*** INPUT MATERIAL ***

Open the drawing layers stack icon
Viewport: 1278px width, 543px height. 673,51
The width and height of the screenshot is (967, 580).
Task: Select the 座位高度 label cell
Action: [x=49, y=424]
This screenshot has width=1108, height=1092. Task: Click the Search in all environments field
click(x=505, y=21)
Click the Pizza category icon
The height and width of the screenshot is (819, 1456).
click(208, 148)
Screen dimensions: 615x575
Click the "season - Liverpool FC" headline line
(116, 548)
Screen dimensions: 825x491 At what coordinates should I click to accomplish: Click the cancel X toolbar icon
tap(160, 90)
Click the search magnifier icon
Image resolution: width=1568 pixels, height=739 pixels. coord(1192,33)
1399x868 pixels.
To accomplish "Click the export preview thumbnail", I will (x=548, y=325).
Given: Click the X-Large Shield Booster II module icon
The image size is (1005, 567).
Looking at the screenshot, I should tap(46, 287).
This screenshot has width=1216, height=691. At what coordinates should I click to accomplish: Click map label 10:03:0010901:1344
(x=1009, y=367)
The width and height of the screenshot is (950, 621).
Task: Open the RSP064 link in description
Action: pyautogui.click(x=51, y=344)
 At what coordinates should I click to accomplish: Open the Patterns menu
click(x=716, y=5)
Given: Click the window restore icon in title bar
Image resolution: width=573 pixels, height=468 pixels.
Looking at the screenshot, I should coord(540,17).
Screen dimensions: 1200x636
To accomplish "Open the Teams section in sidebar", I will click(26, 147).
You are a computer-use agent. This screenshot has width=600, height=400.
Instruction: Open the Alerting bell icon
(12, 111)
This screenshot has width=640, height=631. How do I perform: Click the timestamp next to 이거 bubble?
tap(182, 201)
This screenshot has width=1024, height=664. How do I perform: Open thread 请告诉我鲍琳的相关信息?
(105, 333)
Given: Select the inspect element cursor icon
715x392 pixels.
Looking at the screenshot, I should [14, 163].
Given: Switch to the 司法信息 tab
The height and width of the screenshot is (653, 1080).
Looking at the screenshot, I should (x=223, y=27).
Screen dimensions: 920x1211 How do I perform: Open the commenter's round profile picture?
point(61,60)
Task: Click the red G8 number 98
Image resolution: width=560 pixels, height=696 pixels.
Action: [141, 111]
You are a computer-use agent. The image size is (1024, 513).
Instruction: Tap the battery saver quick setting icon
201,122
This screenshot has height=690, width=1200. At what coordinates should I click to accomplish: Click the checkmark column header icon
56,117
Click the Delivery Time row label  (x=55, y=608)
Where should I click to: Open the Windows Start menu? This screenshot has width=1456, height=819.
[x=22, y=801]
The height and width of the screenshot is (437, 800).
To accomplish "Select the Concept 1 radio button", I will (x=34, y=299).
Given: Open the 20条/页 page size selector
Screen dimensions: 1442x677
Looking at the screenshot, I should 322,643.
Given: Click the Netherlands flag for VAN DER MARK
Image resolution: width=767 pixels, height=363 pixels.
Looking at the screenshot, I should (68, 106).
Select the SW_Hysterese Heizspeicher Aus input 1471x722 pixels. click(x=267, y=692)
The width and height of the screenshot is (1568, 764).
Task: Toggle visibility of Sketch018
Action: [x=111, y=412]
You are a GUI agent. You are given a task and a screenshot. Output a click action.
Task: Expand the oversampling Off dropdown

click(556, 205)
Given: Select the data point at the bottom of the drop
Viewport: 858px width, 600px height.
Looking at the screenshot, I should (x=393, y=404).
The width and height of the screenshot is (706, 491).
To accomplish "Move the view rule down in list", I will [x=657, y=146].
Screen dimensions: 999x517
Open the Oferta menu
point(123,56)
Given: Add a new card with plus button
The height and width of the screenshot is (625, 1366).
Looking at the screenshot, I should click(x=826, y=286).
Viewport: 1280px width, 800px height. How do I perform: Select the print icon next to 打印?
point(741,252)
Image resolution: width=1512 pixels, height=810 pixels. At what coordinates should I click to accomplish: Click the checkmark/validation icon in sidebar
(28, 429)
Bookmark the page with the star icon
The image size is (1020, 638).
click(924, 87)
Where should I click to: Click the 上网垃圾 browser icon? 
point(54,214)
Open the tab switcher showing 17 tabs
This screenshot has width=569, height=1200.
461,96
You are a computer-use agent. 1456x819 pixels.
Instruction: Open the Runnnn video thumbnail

*** End of INPUT MATERIAL ***

## WORK REQUIRED
Every line of the data above that includes "will" should be listed.

## SOLUTION BELOW
To accomplish "Click the export preview thumbnail", I will (x=548, y=325).
To accomplish "Open the Teams section in sidebar", I will click(26, 147).
To accomplish "Select the Concept 1 radio button", I will (x=34, y=299).
To accomplish "Move the view rule down in list", I will [x=657, y=146].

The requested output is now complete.